I do love sausage, but I still had to go farther afield to Ottakinger Strasse west of the Vienna city center. There, along what is called "The Balkan Mile" is the Brunnergasse market. This neighborhood started out as mainly Serbian and Turkish, but has grown into one of the centers for the recently arrived Syrian refugee community, the one that Hungary's Viktor Orban treated so miserably in 2015. They were welcomed in Austria and from the looks of it, have made a pretty decent home here, given that Vienna is rated the most liveable city in the world and Budapest is... not the most livable city in the world.
Brunnergasse Market
You might think that Budapest and Vienna, given their historical connections and their geographical proximity, would have close relations and cultural exchanges. You might also be wrong. Vienna and Budapest are like neighbors that never speak to each other except when one puts hits garbage bins in the other's parking space. It is as if the two cities pretended that the other does not exist. At present, Budapest doesn't even have a direct railway connection to Vienna - you have to switch from buses to trains several times. This has to do with the state of the Hungarian railways, which are no longer allowed to make international connections any farther west than Vienna since the Hungarian trains simply can not run on schedule. In the end, this produces a bit of an inferiority complex which the Hungarian government deals with by producing short films for its government controlled media in which Vienna is portrayed as a shabby and dangerous place inhabited by shady Middle Easterners slinking about the streets in burnooses and caftans. Like much of the propoganda coming out of the Hungarian government, it comes off as a bit racist and laughably inaccurate all at the same time. I considered this as we sat down for a snack of fresh Syrian mankaneesh - a freshly baked flatbread topped with olive oil and za'atar spice - and tea. Three Euros for all of it. Why couldn't we have this at the corner market in my neighborhood?
Syrian breakfast
Given that the news in the Middle East at the time of our vist was rather catasrophic, we found everybody in the market to be chatty and friendly as they went about their business of selling fresh vegetables and halal meats and Syrian street food at prices even I can afford. We had two of the most impressive lamb kebab sandwiches of my life at one stand. it was hard to choose - there are stands offering kebabs, felafuls, lahmacun, every kind of Middle Eastern delicacy in its raw, local authentic version. We simply got lucky.

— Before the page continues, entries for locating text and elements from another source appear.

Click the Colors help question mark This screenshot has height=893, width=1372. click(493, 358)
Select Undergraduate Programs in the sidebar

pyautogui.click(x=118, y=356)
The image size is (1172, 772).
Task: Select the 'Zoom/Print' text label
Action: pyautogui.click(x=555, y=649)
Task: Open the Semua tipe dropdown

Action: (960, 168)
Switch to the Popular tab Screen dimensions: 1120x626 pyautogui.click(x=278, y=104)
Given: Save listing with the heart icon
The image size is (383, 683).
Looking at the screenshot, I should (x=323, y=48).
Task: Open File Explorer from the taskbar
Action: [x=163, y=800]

You choose your meat skewer, and they rack it on an upright grill to roast for about five minutes and roll it with parsley, onions, and sauce on a fresh flatbread. Two full kebab sandwiches and two ayran yogurt drinks came to nine Euros. And I will add on more thing: the Wiener schnitzel we had at the Viennale dinner that evening was transcendant as well. And then, on our way home, we stopped at the huge superkarket located in the Main Train station and did a weeks worth of shopping to bring home to Budapest. Yes, shopping for groceries is now cheaper for many things in Vienna - due to the 125% food inflation that Hungary has accomplished in the last year. We picked up smoked fish, wurst, cheese... at about half the price I pay at my local supermarket. As soon as they get the direct trains running again, I will be back!